Sunday, July 24, 2022

DNA methylation subclasses predict the benefit from gross total tumor resection in IDH-wildtype glioblastoma patients

alexandrossfakianakis shared this article with you from Inoreader
Abstract
Background
DNA methylation-based tumor classification allows an enhanced distinction into subgroups of glioblastoma. However, the clinical benefit of DNA methylation-based stratification of glioblastomas remains inconclusive.
Methods
Multicentric cohort study including 430 patients with newly diagnosed glioblastoma subjected to global DNA methylation profiling.

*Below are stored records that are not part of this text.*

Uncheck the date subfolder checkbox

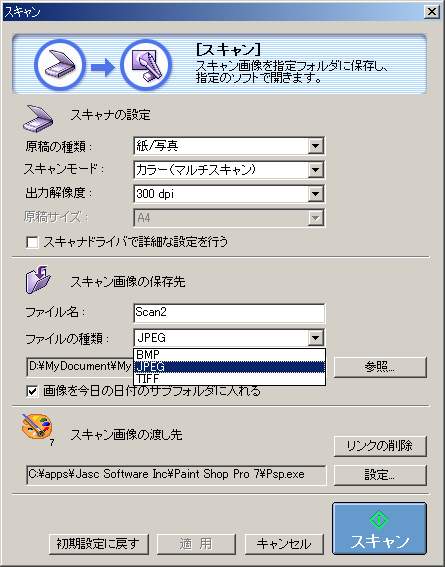(x=32, y=391)
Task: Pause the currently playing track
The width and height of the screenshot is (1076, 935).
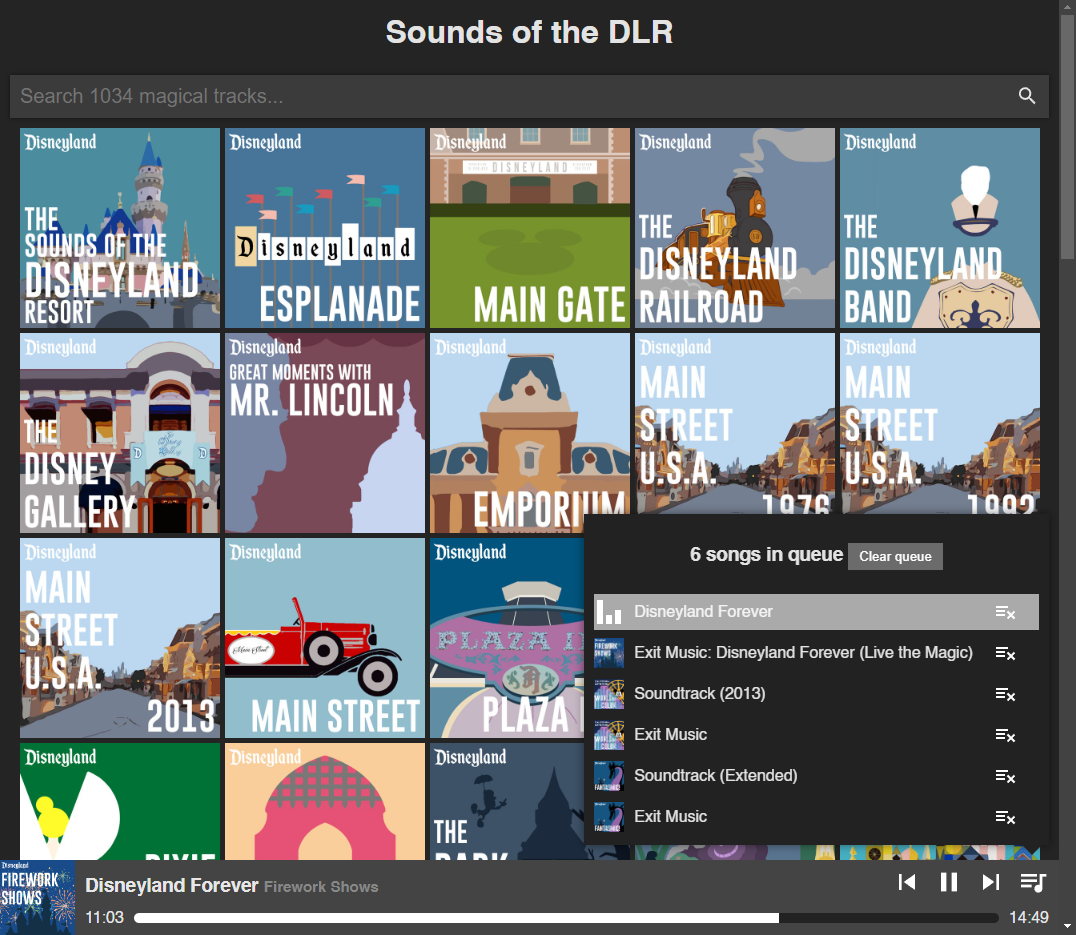Action: coord(948,882)
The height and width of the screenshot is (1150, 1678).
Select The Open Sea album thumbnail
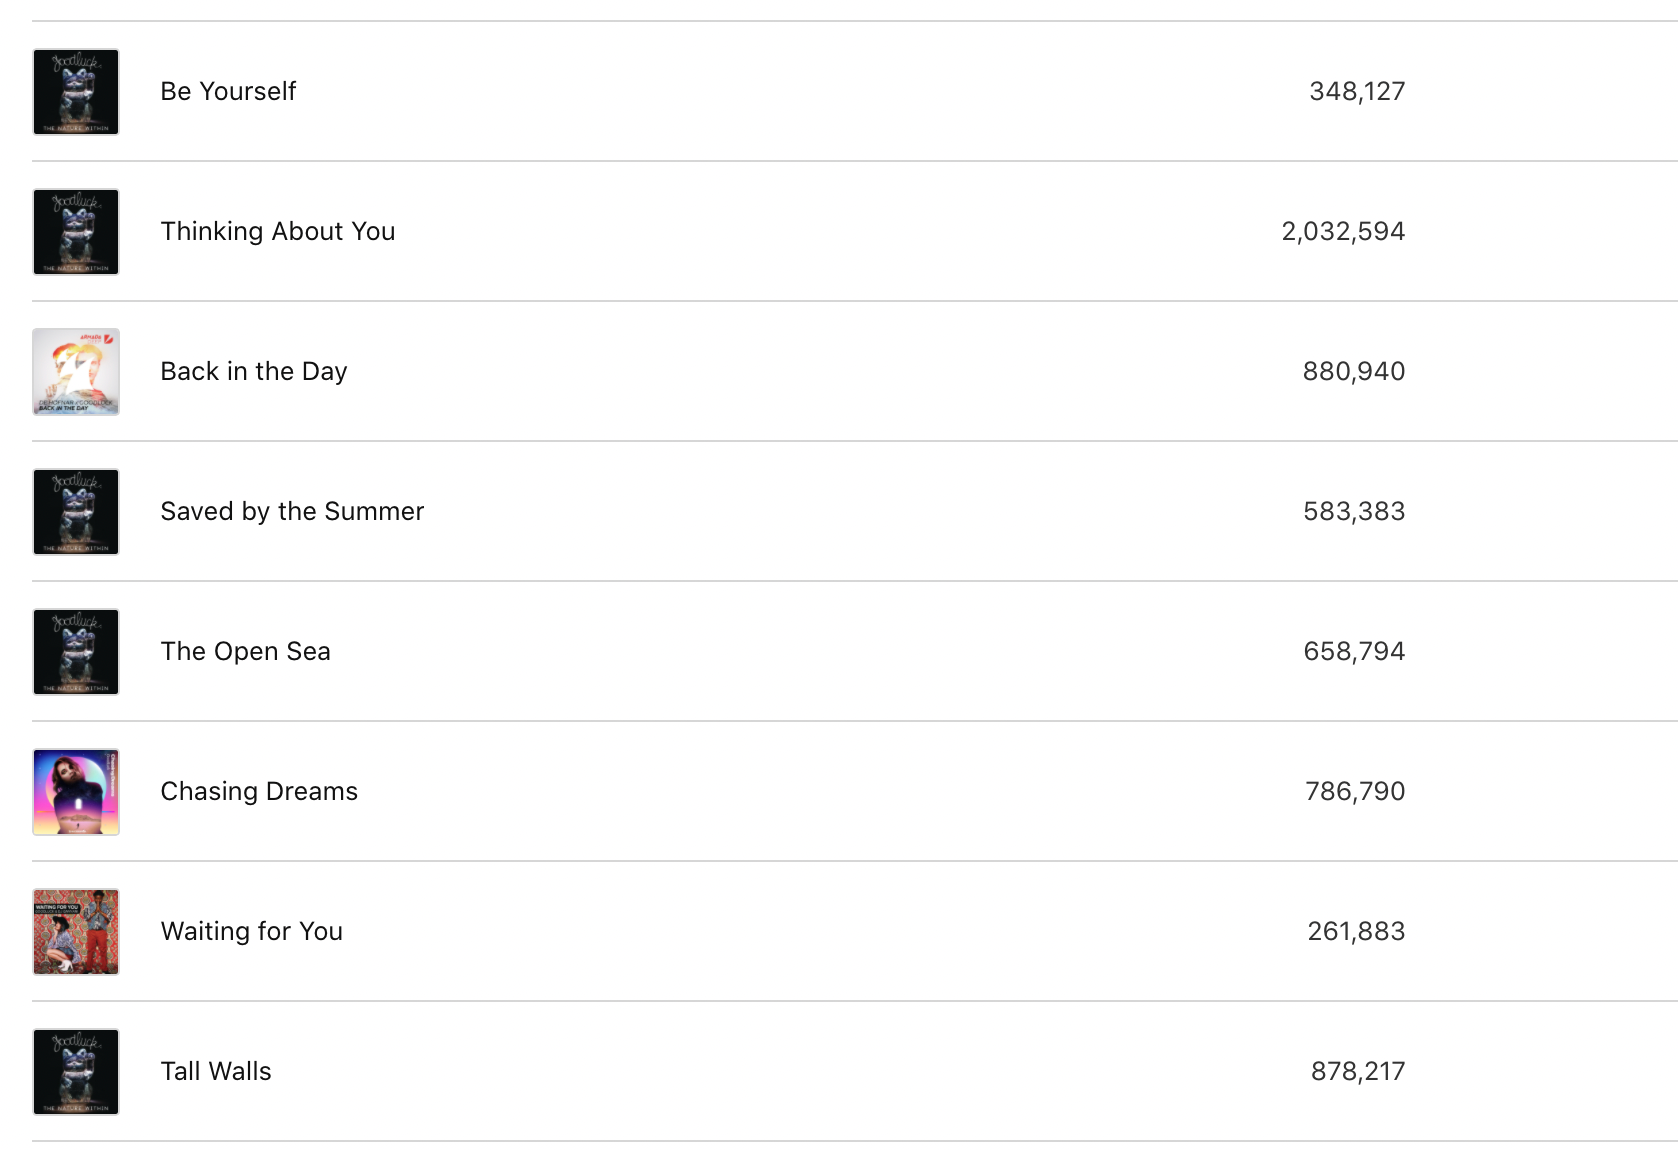click(76, 652)
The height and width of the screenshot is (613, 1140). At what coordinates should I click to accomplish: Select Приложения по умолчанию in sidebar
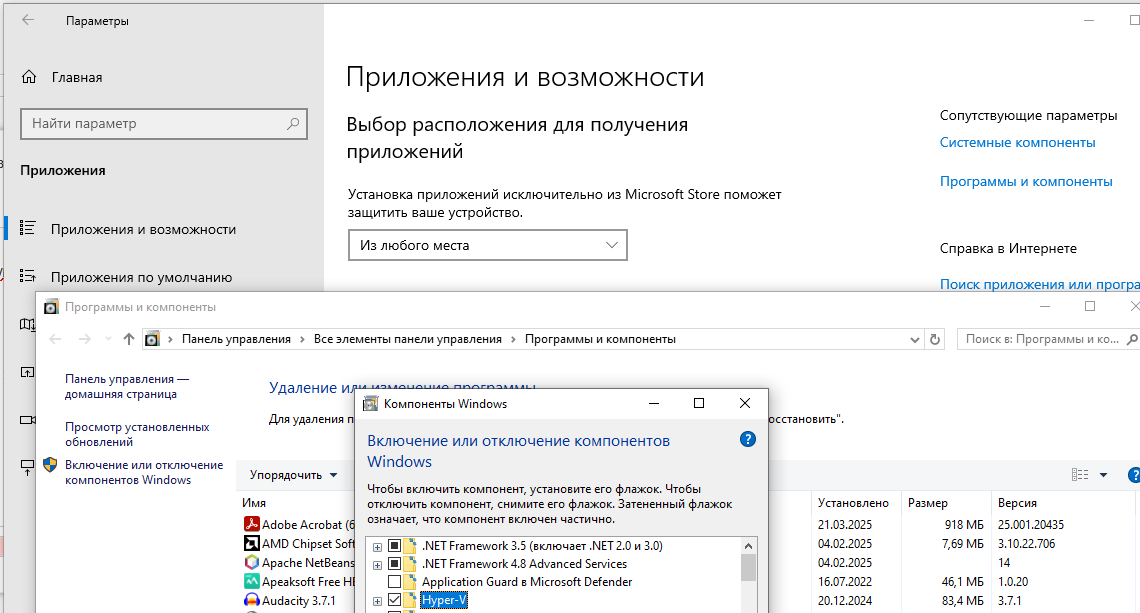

Outcome measures included overall survival (OS), progression-free survival (PFS), prognostic relevance of EOR and MGMT promoter methylation status as well as surgical benefit for recurrent glioblastoma.
Results
345 patients (80.2%) fulfilled the inclusion criteria. DNA methylation subclasses RTK I, RTK II, and mesenchymal (MES) revealed no significant survival differences (p = 0.06). 305 Patients receiving combined adjuvant therapy (RTK I: Ref. ; RTK II: HR 0.9 [95% CI, 0.64-1.28]; p = 0.56; MES: 0.69 [0.47-1.02]; p = 0.06). RTK I (GTR/near GTR: Ref.; PR: HR 2.87 [95% CI, 1.36-6.08]; p < 0.01) or RTK II (GTR/near GTR: Ref.; PR: HR 5.09 [95% CI, 2.80-9.26]; p < 0.01) tumors who underwent gross-total resection (GTR) or near GTR had a longer OS and PFS than partially resected patients. The MES subclass showed no survival benefit for a maximized EOR (GTR/near GTR: Ref.; PR: HR 1.45 [95% CI, 0.68-3.09]; p = 0.33). Therapy response-predictive value of MGMT promoter methylation was evident for RTK I (HR 0.37 [95% CI, 0.19-0.71]; p < 0.01) and RTK II (HR 0.56 [95% CI, 0.34-0.91]; p = 0.02) but not the MES subclass (HR 0.52 [95% CI, 0.27-1.02]; p = 0.06). For local recurrence (n=112), re-resection conveyed a progression-to-overall survival (POS) benefit (p < 0.01), which was evident in RTK I (p = 0.03) and RTK II (p < 0.01) tumors, but not in MES tumors (p = 0.33).
Conclusion
We demonstrate a survival benefit from maximized EOR for newly diagnosed and recurrent glioblastomas of the RTK I and RTK II but not the MES subclass. Hence, it needs to be debated whether the MES subclass should be treated with maximal surgical resection, especially when located in eloquent areas and at tim e of recurrence.